Les directeurs artistiques et la transmission du savoir-faire
La maison Lucien Lelong s’est aussi distinguée par le choix de ses collaborateurs, qui ont marqué l’histoire de la mode : dès 1941, Christian Dior et Pierre Balmain rejoignent l’atelier comme modélistes, puis, après la guerre, Hubert de Givenchy y fait un court passage. La prestigieuse maison s’érige donc en véritable fabrique de talents, permettant à ces créateurs de peaufiner leur vision avant de fonder leurs propres maisons, participant ainsi indirectement à la naissance du New Look et à l’âge d’or de la couture parisienne. Les mannequins maison, telles que Sophie Vaillant ou Lise Lalune, incarnent également l’image de la marque, apportant à la fois glamour et modernité.
Les succès commerciaux, marketing et collaborations
Les années 1930 à 1950 sont marquées par une remarquable réussite commerciale : la diversification avec le parfum, la multiplication des points de vente à l’international, le lancement de lignes accessoires et la popularité grandissante auprès des médias. La maison parvient à exporter une certaine idée du luxe français bien au-delà de Paris. Lucien Lelong est par ailleurs à l’origine de collaborations notables, notamment dans « Le Théâtre de la Mode » en 1945, une grande opération de prestige associant artistes, décorateurs et couturiers destinée à promouvoir la haute couture française à l’international après la guerre. C’est aussi avec le parfumeur Jean Carles que Lelong conçoit ses fragrances devenues classiques, alliant mode et beauté dans une stratégie précurseuse.
Controverses et gestion des crises
La maison Julien (Lucien) Lelong traverse plusieurs périodes de crise. La période d’Occupation durant la Seconde Guerre mondiale représente le moment le plus difficile, avec la menace réelle d’un déplacement forcé de toute l’industrie parisienne de la mode. Lucien Lelong se distingue alors par ses talents de négociateur et réussit à éviter ce désastre. Plus tard, la maison doit aussi composer avec la montée du prêt-à-porter et l’évolution des goûts de la clientèle d’après-guerre, incitant à adapter son offre et diversifier ses activités sans perdre son aura de prestige. Par ailleurs, certaines de ses créations, telle que la pochette en bois dessinée en 1941, sont largement copiées : la marque réagit en misant sur l’innovation et la réputation pour fidéliser sa clientèle et garder le leadership.

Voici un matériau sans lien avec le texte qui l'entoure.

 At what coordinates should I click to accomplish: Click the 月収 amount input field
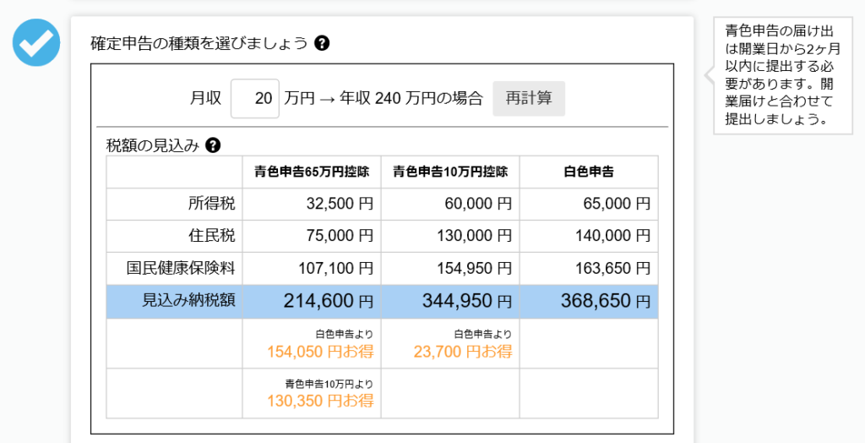coord(255,98)
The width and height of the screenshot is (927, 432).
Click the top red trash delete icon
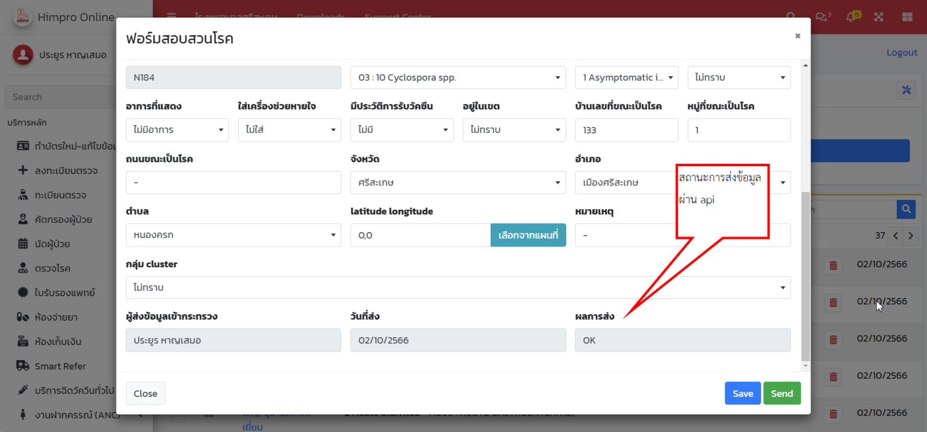(x=833, y=265)
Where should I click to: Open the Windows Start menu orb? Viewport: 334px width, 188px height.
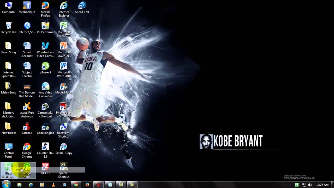6,185

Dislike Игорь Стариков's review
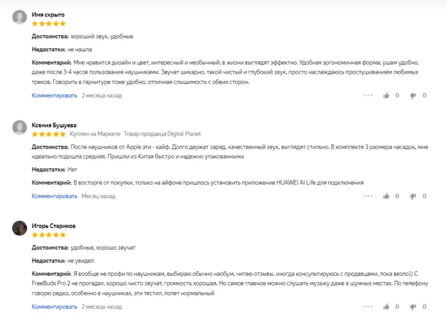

Héritage et influence durable
La maison Lucien Lelong, bien que moins médiatisée après le décès de son fondateur en 1958, laisse une empreinte fondatrice. Elle a participé à façonner la mode moderne, à travers ses innovations techniques, son approche globale du luxe et la formation de grands noms du stylisme. Son engagement pour la mode française, la diffusion du parfum et l’ouverture à de nouvelles clientèles restent des repères majeurs de l’histoire du secteur, et son héritage se lit dans le parcours de ses collaborateurs et l’influence persistante de ses créations.